The effect of mesenchymal stem cells in the HUVEC wound healing model. MDFs, folic acid, and folic acid with MDFs in the coculture model wound healing effects were monitored for 24 h. A) Real-time images of wound healing; B) wound closure rates. t: Folic acid group against MDFs; *: folate + MDFs group against MDFs.

Wound healing rate increases with the addition of MDFs. In the positive control group with high FBS (20%), the closure rate of 73.64% after 24 h increased to 83.74% with the effect of MSCs. MDFs obtained by the addition of folic acid to the coculture medium further increased the wound healing rate in response to the folic acid.

4. Discussion

This study investigated the role of folic acid on regeneration in vascular tissue and the healing ability of different soluble factors associated with MSCs on wound healing. The results show that MDFs have an enhancing effect on cell proliferation and migration. Folic acid also increases the proliferation of vascular endothelial cells and induces the repair of vascular damage.

The presence of PMX and MTX, an antagonist and an inhibitor of folic acid, limit the proliferation and the wound healing. These data also support that folic acid has a role in the regeneration.

According to the results of this study, the effect of folic acid on the proliferation and wound healing in vascular endothelial cells decreases in the presence of folic acid antagonists and inhibitors. This indicates that folic acid is effective in improving endothelial damage.

There is a considerable impact on epidermal cells’ migration and mitotic division rates during wound healing. It was suggested that epidermal repair in wound healing is affected by the movement of epidermal cells over each other upon the surface of the wound [16]. Folic acid is also known to be essential for DNA synthesis and repair [17]. The folic acid may be reduced to active tetrahydrofolic acid in response to folic acid reductase in vivo. Since tetrahydrofolic acid is the main carrier of a carbon unit and plays a role in the synthesis of purine and pyrimidine and in the mutual transformation of amino acids, lack of this vitamin in vivo may impair the transmission of a carbon unit and affect the nucleic acid synthesis and amino acid metabolism necessary for cell proliferation, tissue growth, and development. Therefore, folic acid plays a critical role in the development of proliferation and differentiation of stem cells [14]. The presence of folic acid in cell division during wound healing increased the rate of healing due to its increasing effect on cell division.

Regeneration procedures in wound healing normally occur through the extracellular matrix and are caused by complex interactions between cells and paracrine factors. When the effect of paracrine factors secreted by BM-MSCs on wound healing was examined by Chen et al. [18], it was observed that the cells had healing effects. The coculture model and MSC-derived secretory factors have been shown to increase the effect of wound healing on cell migration by the paracrine effect. The content of MDFs will be important in this context.

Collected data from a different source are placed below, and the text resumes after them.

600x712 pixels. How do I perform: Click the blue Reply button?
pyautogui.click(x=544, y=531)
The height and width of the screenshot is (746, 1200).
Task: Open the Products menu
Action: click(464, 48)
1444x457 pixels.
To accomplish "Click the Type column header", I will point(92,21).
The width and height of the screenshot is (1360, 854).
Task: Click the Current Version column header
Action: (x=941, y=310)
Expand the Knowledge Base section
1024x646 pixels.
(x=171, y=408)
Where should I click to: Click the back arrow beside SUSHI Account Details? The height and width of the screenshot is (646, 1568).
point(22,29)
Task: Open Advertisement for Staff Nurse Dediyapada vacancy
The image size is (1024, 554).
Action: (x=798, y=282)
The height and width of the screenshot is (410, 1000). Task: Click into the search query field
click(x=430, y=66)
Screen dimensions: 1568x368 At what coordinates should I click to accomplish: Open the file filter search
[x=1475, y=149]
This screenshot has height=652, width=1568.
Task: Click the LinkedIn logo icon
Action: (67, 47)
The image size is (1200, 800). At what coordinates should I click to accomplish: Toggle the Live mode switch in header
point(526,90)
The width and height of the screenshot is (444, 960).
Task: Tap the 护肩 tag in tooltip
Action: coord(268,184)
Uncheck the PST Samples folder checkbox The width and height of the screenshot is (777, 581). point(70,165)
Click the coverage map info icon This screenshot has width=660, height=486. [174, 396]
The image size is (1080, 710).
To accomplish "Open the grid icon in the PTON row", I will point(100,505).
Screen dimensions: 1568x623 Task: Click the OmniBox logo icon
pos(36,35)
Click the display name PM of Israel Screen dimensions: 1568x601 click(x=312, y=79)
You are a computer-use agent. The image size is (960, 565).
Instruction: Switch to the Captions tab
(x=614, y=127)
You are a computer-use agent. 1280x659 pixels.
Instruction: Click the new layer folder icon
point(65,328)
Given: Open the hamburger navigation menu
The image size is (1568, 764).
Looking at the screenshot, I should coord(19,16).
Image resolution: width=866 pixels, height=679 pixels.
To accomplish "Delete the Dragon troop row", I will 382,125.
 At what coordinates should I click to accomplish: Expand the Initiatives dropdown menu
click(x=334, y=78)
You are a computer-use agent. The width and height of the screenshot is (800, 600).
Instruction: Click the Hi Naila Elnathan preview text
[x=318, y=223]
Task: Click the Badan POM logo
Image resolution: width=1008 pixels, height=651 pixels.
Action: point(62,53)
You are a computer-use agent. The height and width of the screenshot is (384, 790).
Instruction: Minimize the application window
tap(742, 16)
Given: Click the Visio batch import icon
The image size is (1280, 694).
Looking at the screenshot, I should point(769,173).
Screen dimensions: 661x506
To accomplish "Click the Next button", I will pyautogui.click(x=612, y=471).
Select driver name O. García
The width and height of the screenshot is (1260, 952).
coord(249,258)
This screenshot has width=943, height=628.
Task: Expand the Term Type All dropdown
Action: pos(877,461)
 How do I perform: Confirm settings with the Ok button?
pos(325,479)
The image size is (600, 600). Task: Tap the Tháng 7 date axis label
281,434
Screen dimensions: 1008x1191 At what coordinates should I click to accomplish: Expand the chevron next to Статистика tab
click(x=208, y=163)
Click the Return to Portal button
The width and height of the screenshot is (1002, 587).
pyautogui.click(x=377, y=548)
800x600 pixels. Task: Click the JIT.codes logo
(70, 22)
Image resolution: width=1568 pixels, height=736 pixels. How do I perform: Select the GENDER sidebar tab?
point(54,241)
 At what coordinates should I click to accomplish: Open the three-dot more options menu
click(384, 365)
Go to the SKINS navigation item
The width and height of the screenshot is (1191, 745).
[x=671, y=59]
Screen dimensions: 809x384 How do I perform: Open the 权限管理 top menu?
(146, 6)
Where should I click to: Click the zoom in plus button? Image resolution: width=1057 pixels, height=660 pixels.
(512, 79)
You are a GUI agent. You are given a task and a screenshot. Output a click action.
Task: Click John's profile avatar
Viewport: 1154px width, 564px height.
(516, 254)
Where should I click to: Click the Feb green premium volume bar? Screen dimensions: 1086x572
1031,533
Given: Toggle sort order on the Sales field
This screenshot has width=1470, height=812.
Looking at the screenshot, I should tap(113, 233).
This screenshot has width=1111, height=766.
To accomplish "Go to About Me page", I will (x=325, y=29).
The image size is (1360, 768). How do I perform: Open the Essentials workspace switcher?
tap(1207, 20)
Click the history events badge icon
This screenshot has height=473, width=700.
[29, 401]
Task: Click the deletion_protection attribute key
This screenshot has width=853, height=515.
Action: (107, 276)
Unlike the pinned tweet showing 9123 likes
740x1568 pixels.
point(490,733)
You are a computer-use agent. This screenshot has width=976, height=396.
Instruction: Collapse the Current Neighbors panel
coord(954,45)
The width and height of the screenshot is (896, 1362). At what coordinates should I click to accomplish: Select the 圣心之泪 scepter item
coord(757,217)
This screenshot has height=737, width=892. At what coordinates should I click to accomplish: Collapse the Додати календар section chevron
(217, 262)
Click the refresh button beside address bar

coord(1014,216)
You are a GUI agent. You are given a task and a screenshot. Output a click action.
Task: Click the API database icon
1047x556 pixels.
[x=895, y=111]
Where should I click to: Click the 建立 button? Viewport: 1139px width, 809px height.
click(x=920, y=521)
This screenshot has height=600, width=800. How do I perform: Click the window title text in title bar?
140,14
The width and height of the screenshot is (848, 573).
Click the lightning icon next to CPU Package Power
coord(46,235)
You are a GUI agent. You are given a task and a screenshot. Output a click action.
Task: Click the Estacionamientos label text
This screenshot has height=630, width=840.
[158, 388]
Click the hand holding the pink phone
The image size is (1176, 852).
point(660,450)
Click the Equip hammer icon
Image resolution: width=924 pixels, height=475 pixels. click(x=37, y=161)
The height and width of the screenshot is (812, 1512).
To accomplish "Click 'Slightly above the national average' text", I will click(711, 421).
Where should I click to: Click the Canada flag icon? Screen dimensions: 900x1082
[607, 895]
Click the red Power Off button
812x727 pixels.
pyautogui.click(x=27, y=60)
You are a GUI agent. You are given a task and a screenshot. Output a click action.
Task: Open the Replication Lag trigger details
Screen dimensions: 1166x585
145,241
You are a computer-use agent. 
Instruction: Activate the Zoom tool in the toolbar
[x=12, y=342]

In addition, it was determined that the combined application was more effective than stem cell injection and folic acid in individual applications. Heseker noted that supplementation with folic acid significantly reduces the risk of neural tube defects and helps with healing. The results of this study confirm this research [19].

This study’s results are proven to be accurate for the in vitro wound healing model. It serves as a contribution to the literature on in vivo (phase 0) studies.

Acknowledgment

This work was supported by Dokuz Eylül University Scientific Research Coordination Unit (Project Number: 2017.KB.SAG.003).